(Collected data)
=== Section Start ===

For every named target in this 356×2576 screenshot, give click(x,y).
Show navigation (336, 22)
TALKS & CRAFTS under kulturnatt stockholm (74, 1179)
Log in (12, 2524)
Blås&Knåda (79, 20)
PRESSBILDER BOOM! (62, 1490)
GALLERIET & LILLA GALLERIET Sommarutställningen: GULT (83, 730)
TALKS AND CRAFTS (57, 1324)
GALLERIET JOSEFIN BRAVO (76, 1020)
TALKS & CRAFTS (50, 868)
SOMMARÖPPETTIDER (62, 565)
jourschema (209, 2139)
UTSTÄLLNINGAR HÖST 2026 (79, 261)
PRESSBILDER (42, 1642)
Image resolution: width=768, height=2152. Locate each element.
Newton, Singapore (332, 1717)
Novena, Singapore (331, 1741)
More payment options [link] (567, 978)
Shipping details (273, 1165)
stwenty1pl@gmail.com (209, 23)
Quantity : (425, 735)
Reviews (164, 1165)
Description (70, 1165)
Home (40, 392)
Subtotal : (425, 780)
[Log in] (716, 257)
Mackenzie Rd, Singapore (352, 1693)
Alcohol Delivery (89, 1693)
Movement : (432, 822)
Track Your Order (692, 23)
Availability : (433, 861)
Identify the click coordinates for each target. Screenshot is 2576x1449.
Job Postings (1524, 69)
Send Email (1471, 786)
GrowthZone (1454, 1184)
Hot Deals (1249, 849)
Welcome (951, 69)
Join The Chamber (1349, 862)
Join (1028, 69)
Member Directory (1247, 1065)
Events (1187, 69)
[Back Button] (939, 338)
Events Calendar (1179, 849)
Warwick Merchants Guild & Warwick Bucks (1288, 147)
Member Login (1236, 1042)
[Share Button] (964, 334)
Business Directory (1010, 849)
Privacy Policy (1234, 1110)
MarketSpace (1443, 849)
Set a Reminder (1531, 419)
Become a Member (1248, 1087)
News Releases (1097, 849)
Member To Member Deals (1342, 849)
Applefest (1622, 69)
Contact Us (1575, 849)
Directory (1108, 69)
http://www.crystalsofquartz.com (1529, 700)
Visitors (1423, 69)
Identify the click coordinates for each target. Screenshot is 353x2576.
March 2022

=== Section End ===

What is needed is an exact copy of the lines from the one containing "[Back Button] (939, 338)" through the last line of the records, and nothing else.

Final answer.
[Back Button] (939, 338)
Events Calendar (1179, 849)
Warwick Merchants Guild & Warwick Bucks (1288, 147)
Member Login (1236, 1042)
[Share Button] (964, 334)
Business Directory (1010, 849)
Privacy Policy (1234, 1110)
MarketSpace (1443, 849)
Set a Reminder (1531, 419)
Become a Member (1248, 1087)
News Releases (1097, 849)
Member To Member Deals (1342, 849)
Applefest (1622, 69)
Contact Us (1575, 849)
Directory (1108, 69)
http://www.crystalsofquartz.com (1529, 700)
Visitors (1423, 69)
Identify the click coordinates for each target. Screenshot is 353x2576.
March 2022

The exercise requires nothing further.